DATA EXTRACTS »
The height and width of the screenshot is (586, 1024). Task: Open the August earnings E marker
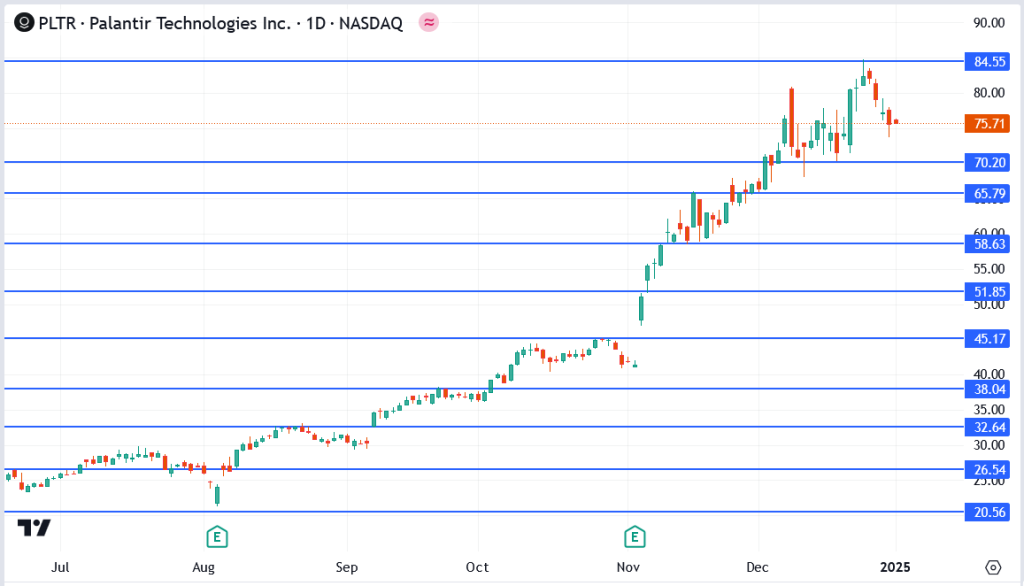click(215, 538)
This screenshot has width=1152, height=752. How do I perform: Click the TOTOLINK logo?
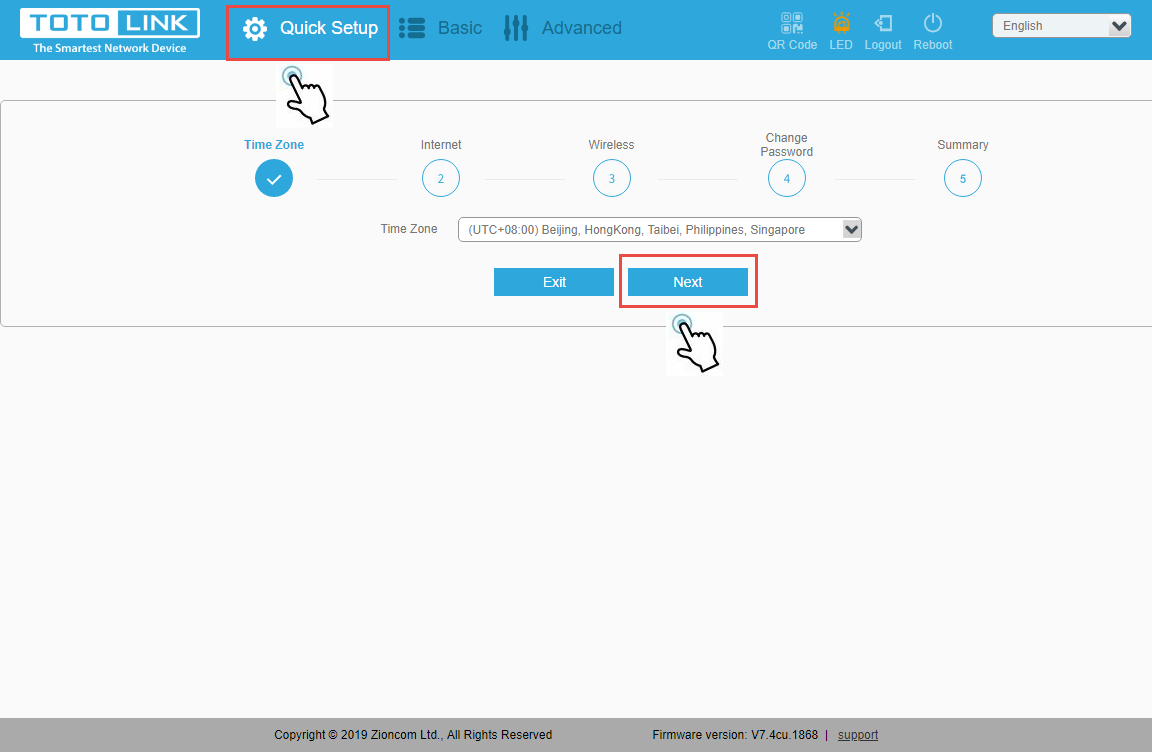click(x=109, y=30)
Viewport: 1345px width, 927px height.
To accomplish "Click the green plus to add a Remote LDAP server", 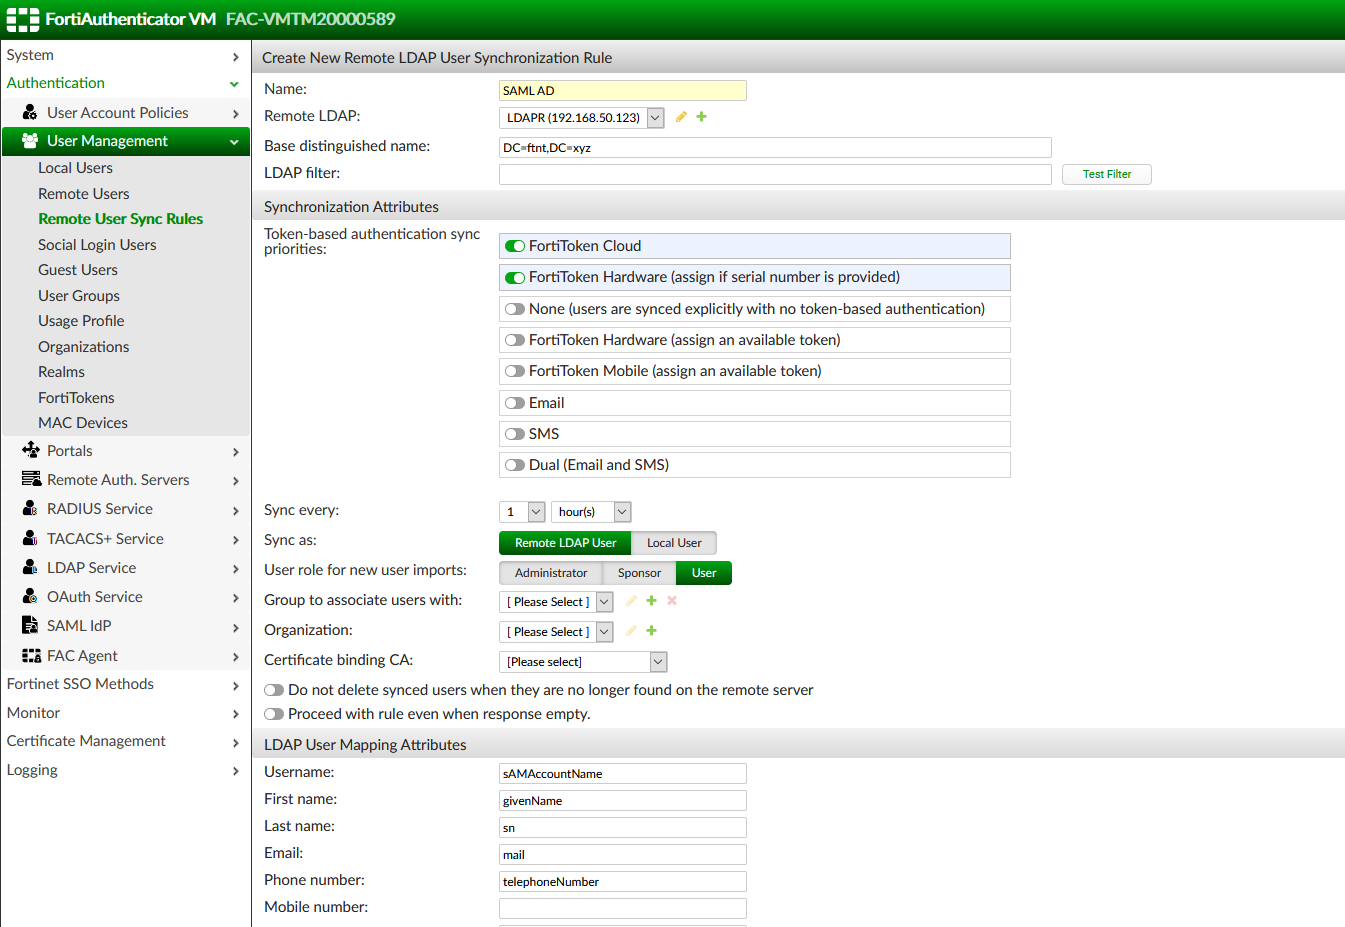I will (700, 117).
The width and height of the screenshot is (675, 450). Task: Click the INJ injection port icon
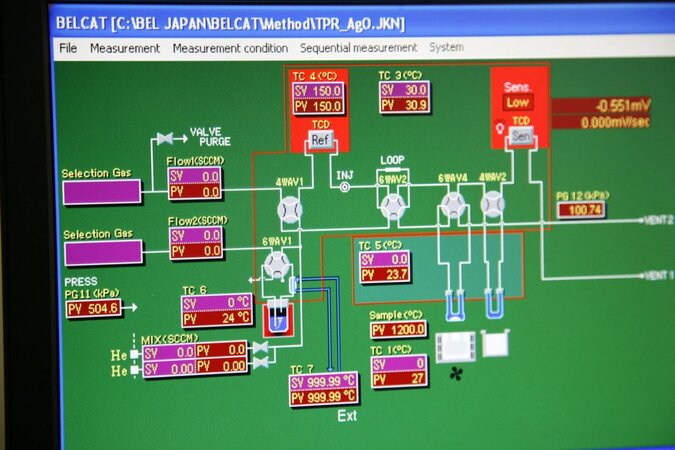pos(345,187)
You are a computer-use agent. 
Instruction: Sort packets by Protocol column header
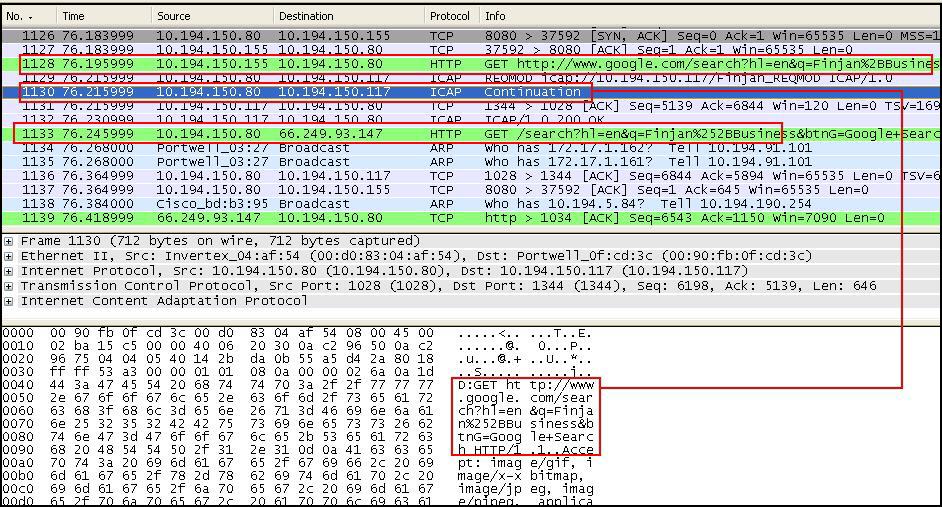451,16

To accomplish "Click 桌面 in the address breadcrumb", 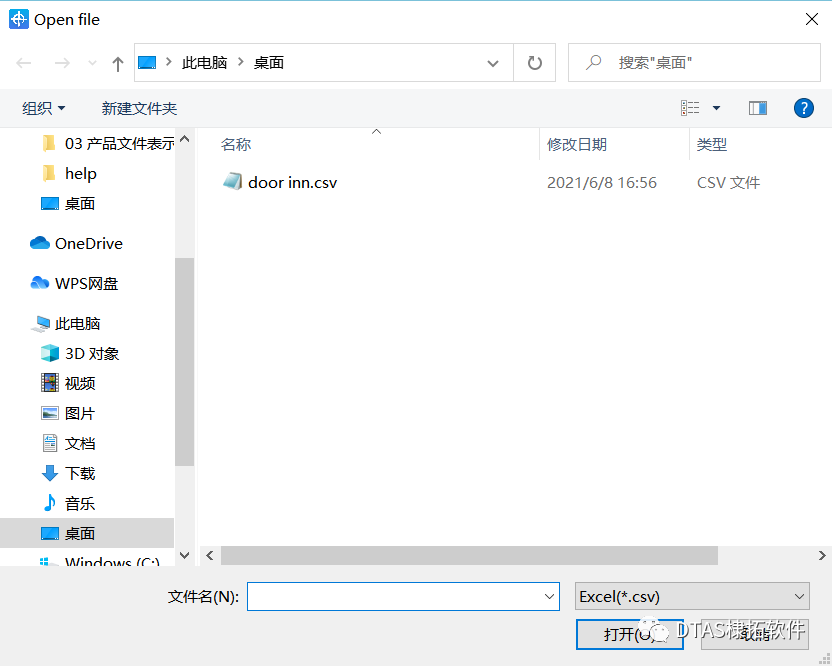I will point(268,62).
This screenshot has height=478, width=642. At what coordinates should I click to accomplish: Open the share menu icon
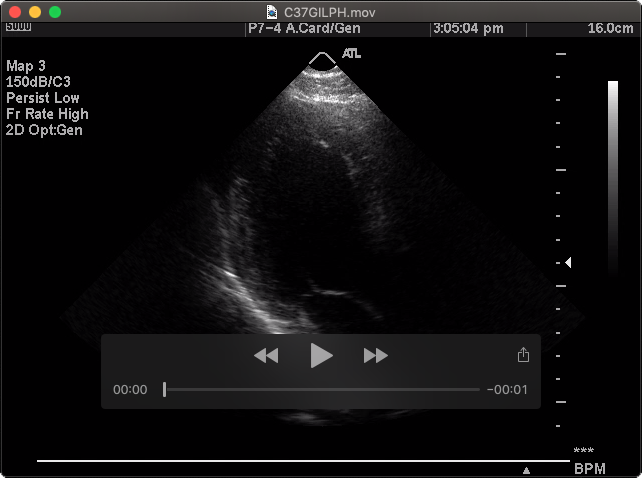[523, 355]
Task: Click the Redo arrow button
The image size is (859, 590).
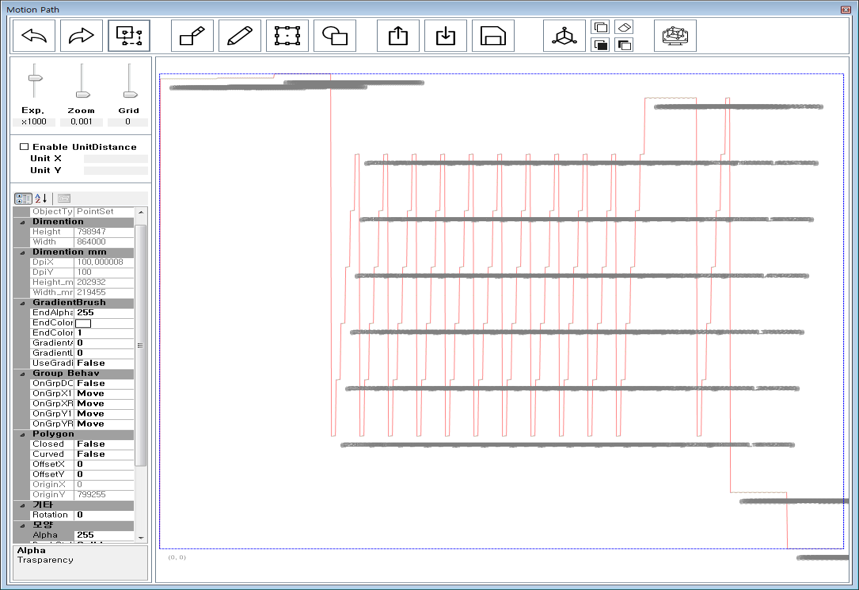Action: (x=82, y=36)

WORK ORDER »
Please transcribe, word for word, every line from the one containing "This screenshot has height=478, width=642." through the last line of the records, both included, and leave the pictures out.

RESPONSE TO THIS TASK »
This screenshot has height=478, width=642. At what coordinates should I click to accomplish: Open the share menu icon
[523, 355]
Task: Click the Redo arrow button
The image size is (859, 590).
Action: (x=82, y=36)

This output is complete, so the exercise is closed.